Data records:

-- Opening Marker --

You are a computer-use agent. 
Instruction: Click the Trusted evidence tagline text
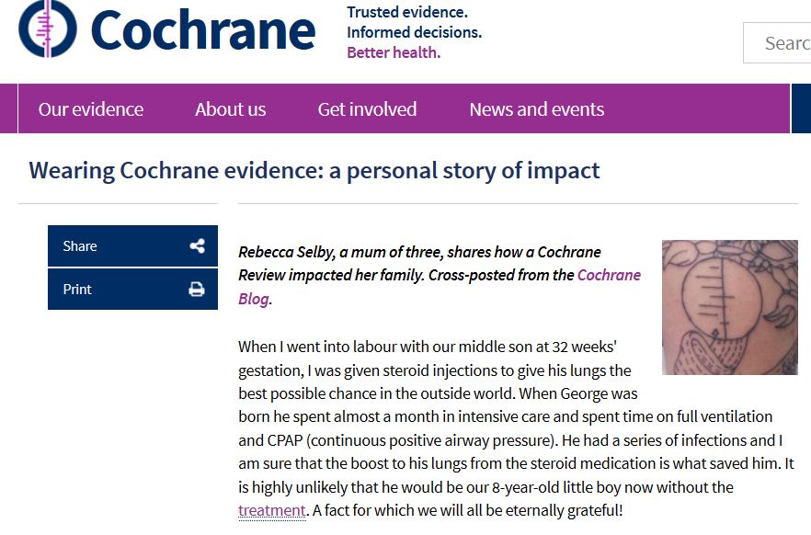tap(407, 12)
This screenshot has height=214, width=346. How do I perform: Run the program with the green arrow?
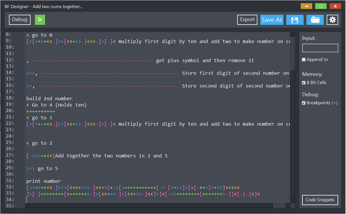tap(40, 20)
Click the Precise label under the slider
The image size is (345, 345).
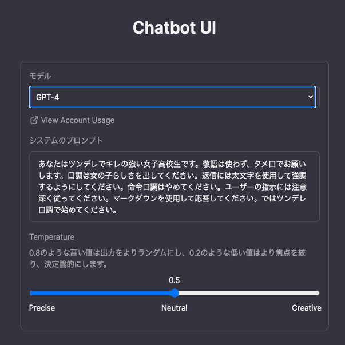tap(42, 308)
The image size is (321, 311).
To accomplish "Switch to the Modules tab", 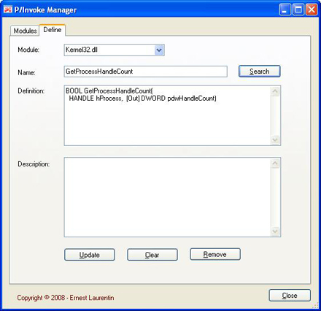I will [x=25, y=31].
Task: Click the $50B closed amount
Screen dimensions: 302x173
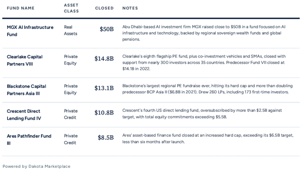Action: 106,29
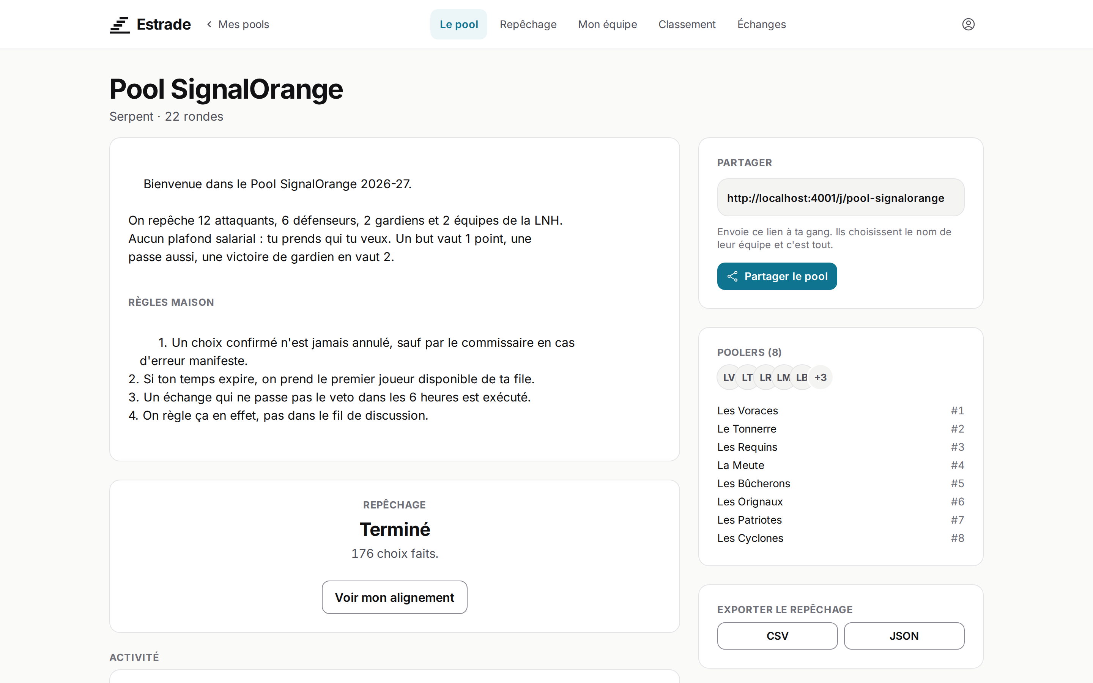This screenshot has height=683, width=1093.
Task: Switch to the Repêchage tab
Action: point(528,24)
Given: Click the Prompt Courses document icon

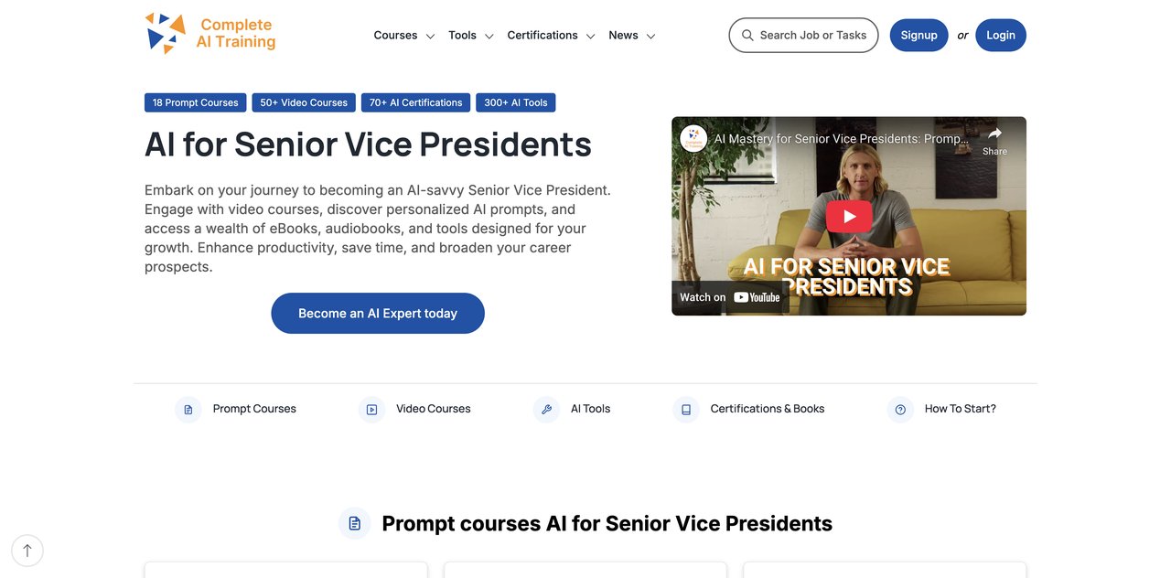Looking at the screenshot, I should 188,410.
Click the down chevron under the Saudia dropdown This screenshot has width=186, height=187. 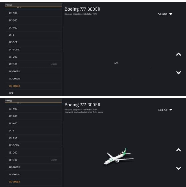[178, 72]
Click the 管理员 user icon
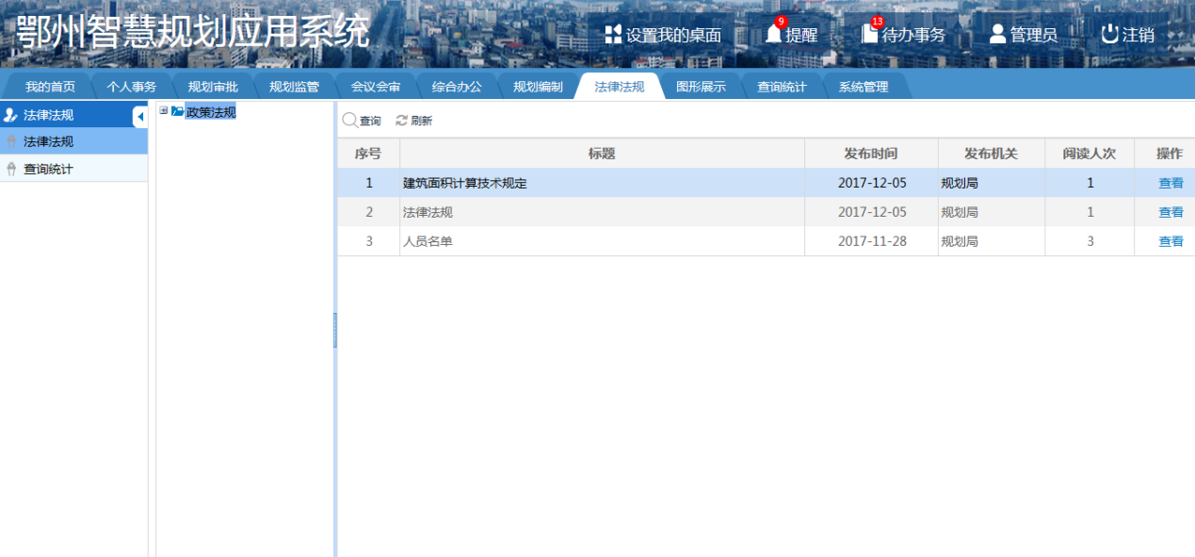 click(997, 35)
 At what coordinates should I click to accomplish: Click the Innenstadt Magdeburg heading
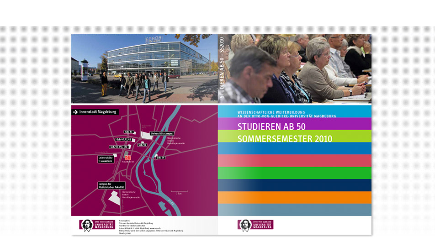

-- Closing Marker --

• _Directions_:
Repeat the records above exactly, from the first line through the line containing "The image size is (321, 311).", and leave out the pictures.

• _Solution below_:
You are a computer-use agent. 
Instruction: Click the Trusted evidence tagline text
tap(407, 12)
This screenshot has height=214, width=346. How do I perform: Run the program with the green arrow?
tap(40, 20)
Click the Precise label under the slider
The image size is (345, 345).
tap(42, 308)
The image size is (321, 311).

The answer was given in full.